What you will do: Only one stretch of the data below is needed: the line with "Switch to list view" through the last line. Output it exactly and drop the pictures.

........

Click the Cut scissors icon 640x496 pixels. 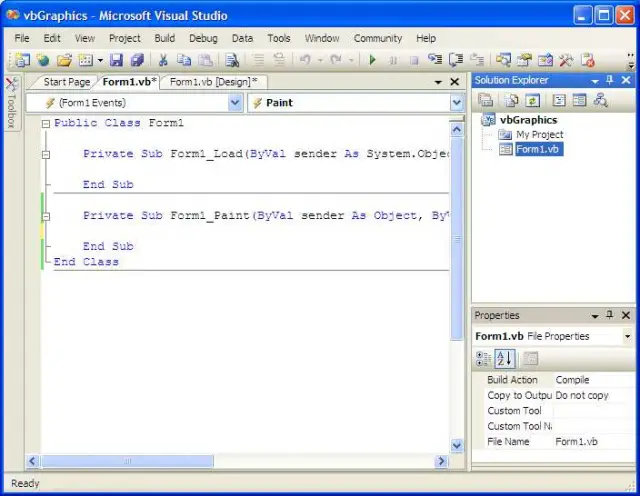(163, 60)
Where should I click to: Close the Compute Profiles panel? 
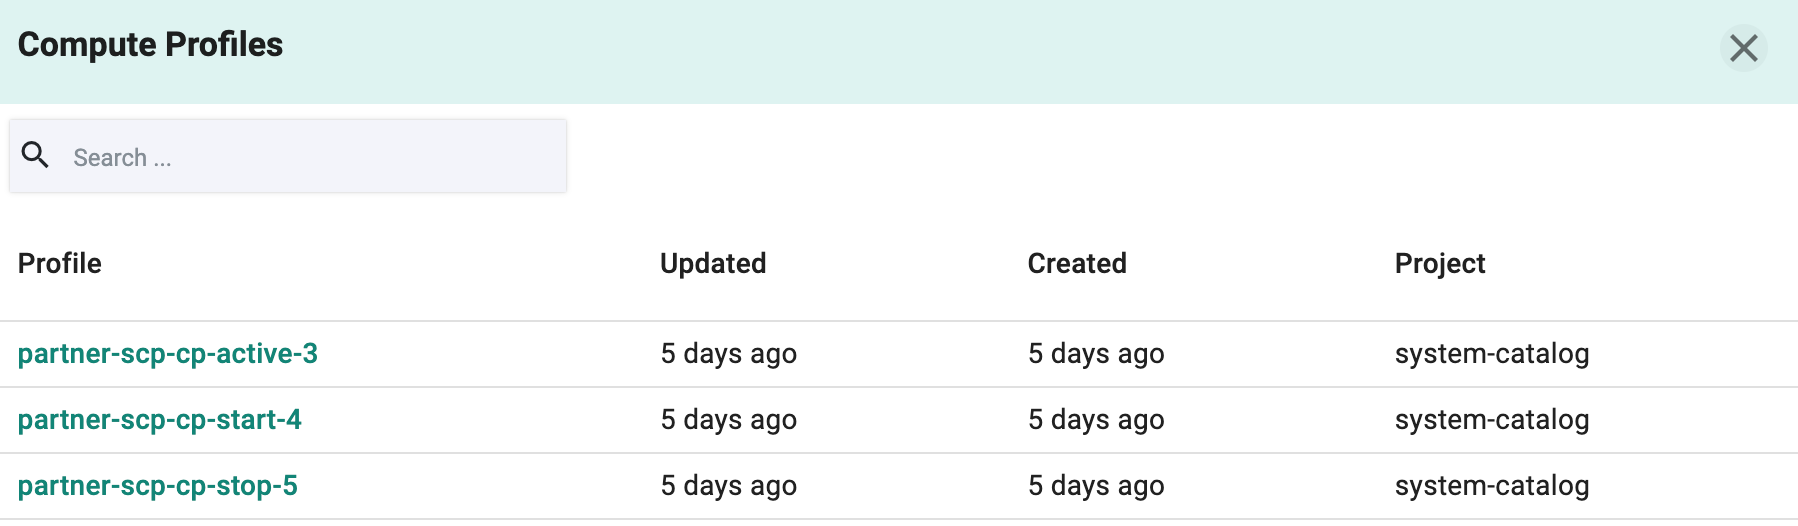click(1744, 48)
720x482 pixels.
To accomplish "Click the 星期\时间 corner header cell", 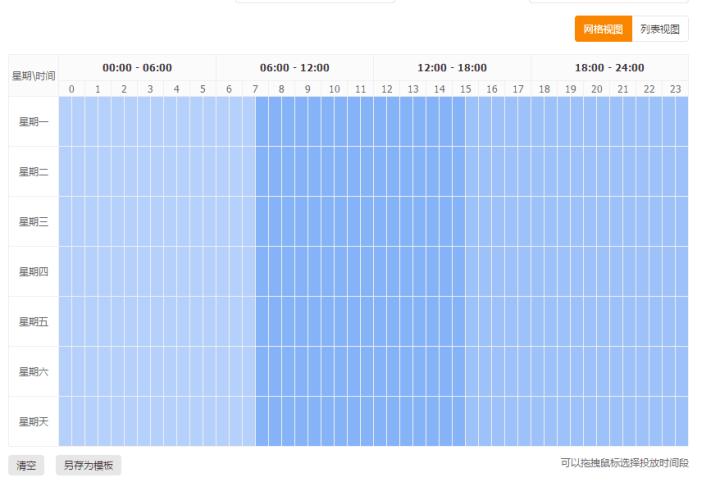I will tap(33, 76).
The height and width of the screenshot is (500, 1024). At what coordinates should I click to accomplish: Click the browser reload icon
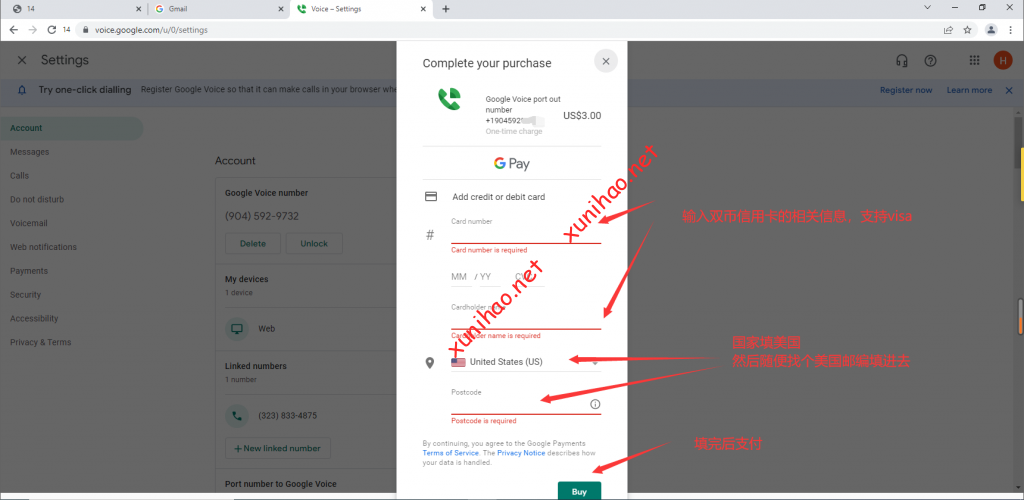coord(50,30)
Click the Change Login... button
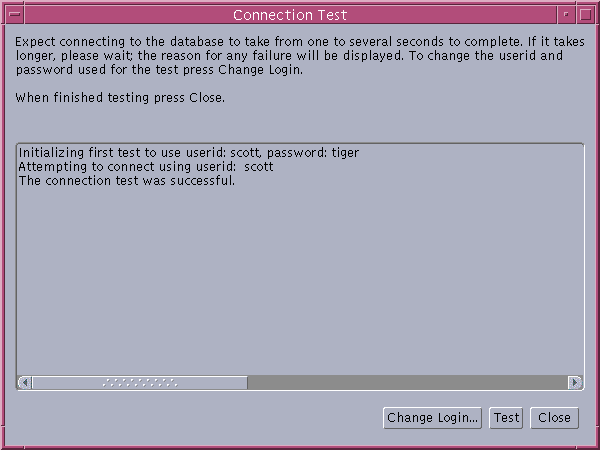This screenshot has height=450, width=600. pos(433,418)
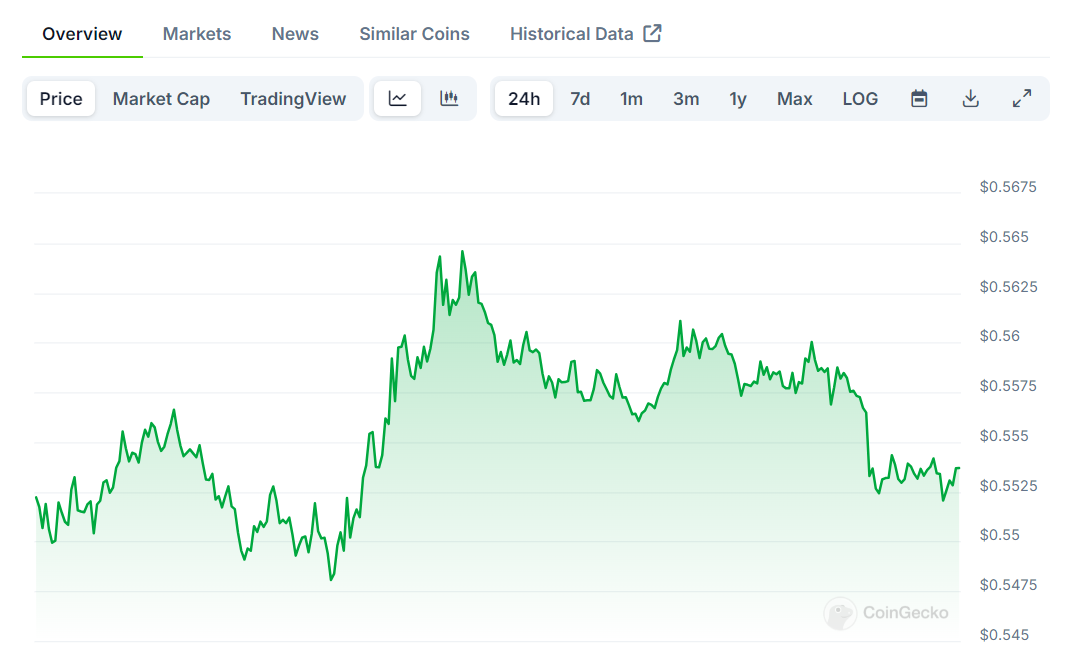The height and width of the screenshot is (666, 1066).
Task: Switch chart to Market Cap
Action: 161,99
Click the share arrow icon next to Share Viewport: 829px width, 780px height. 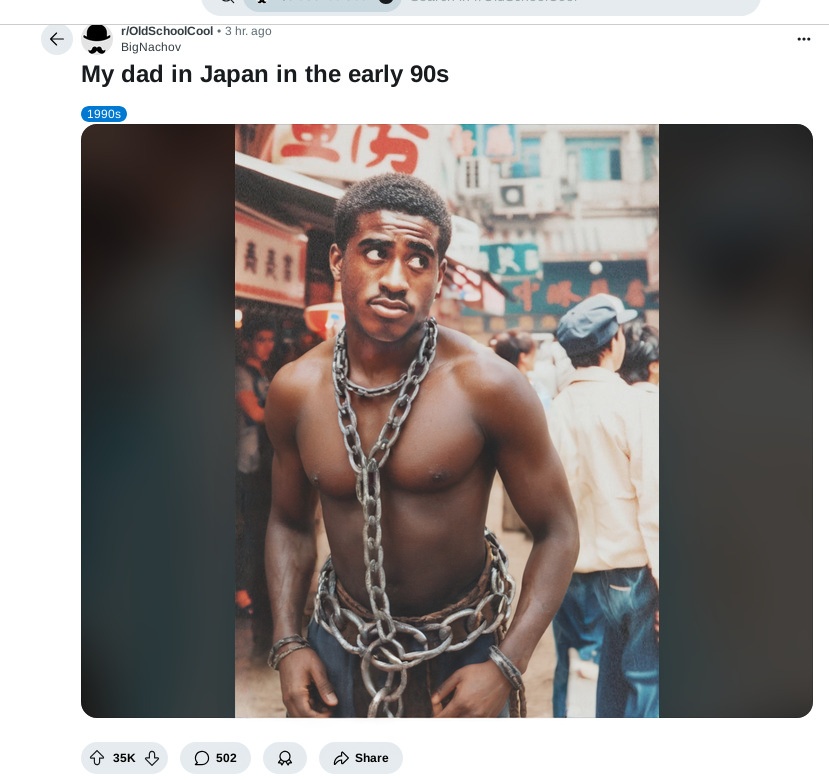[341, 758]
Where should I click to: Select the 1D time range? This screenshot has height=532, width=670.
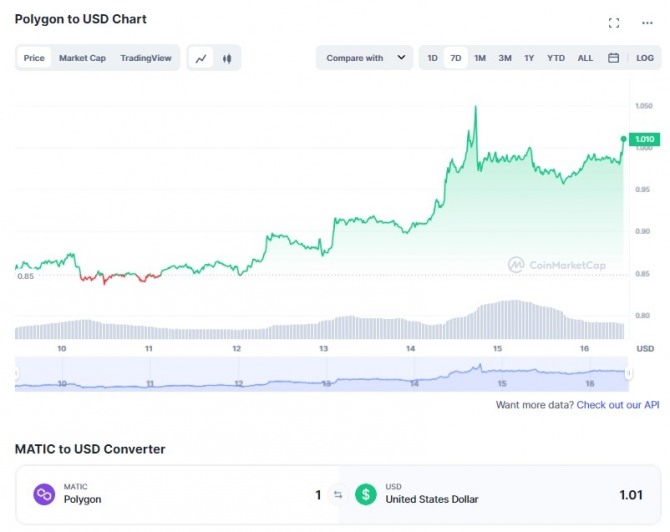point(432,58)
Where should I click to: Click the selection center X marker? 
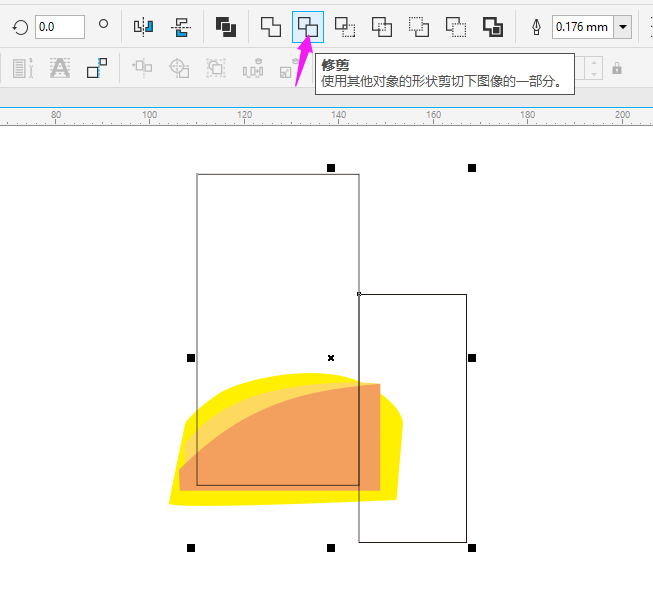click(331, 357)
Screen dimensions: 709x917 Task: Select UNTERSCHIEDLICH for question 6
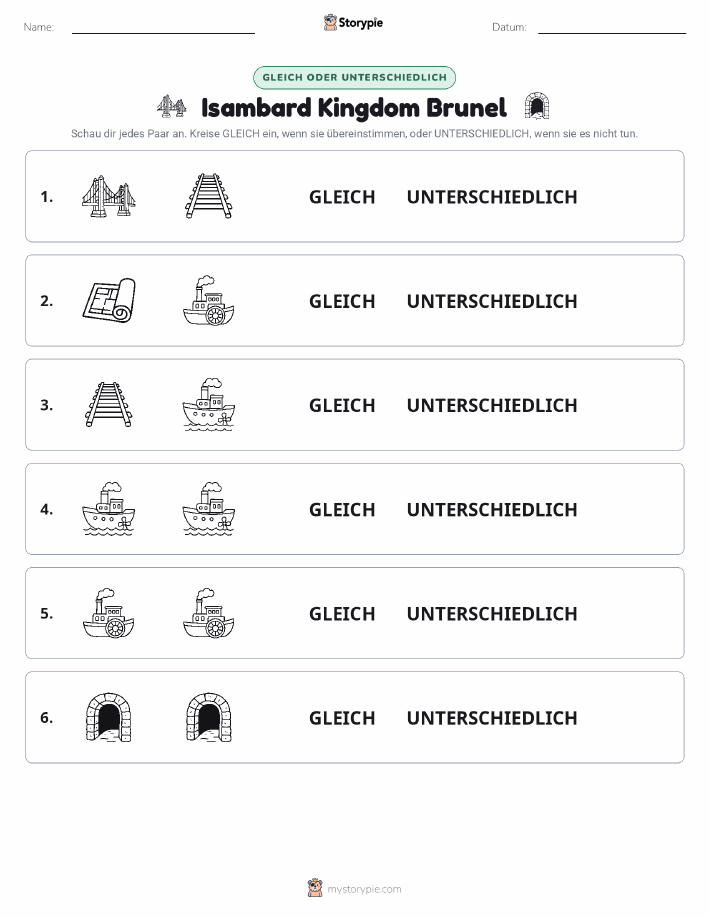492,718
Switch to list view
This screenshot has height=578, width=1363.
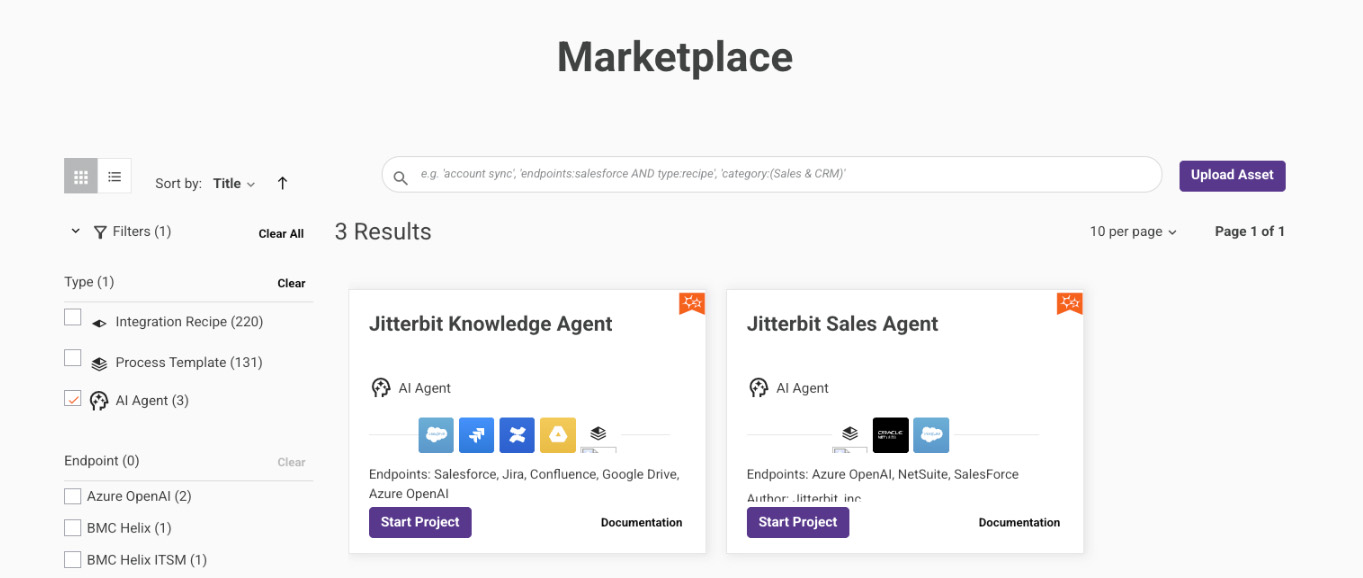[x=114, y=175]
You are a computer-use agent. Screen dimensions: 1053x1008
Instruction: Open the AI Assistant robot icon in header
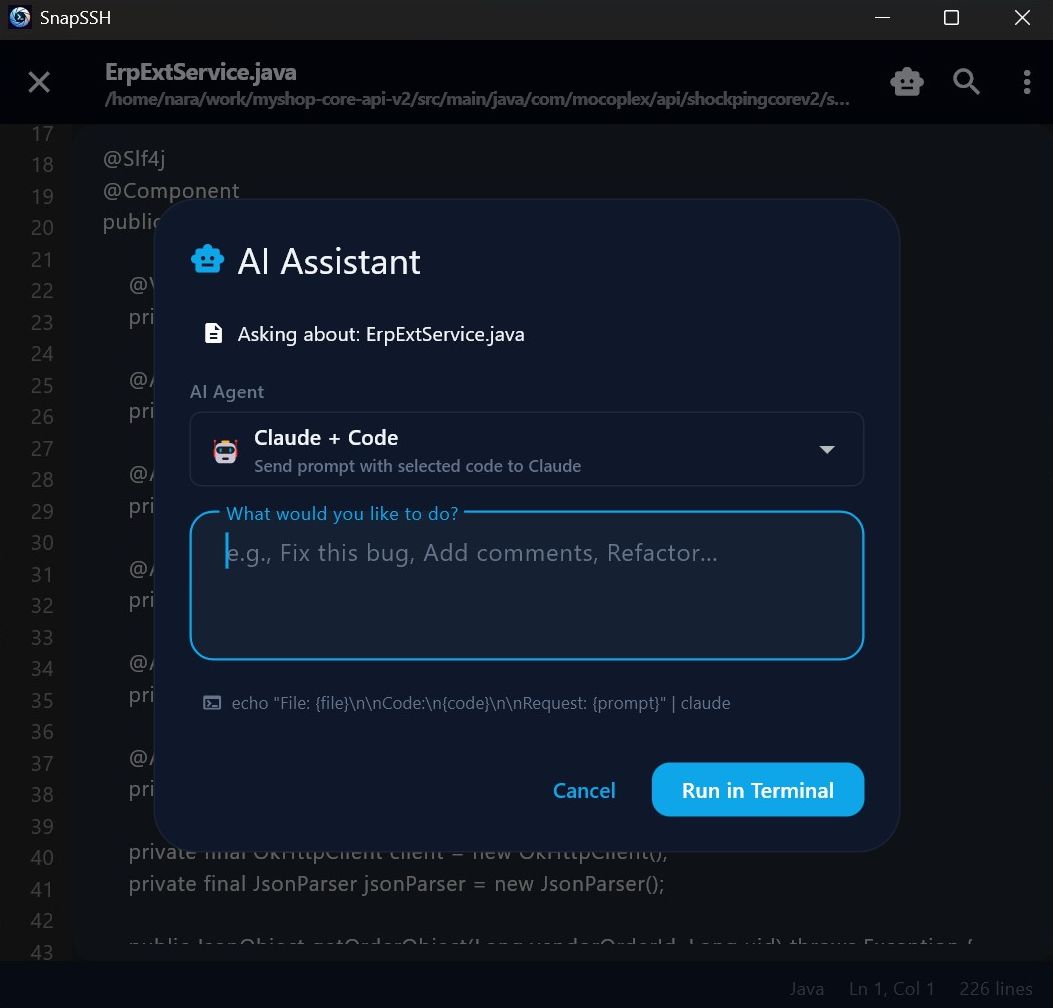[x=907, y=82]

........

Solution to this task:
Switch to list view
This screenshot has height=578, width=1363.
[x=114, y=175]
You are a computer-use agent. Screen dimensions: 1053x1008
Instruction: Open the AI Assistant robot icon in header
[x=907, y=82]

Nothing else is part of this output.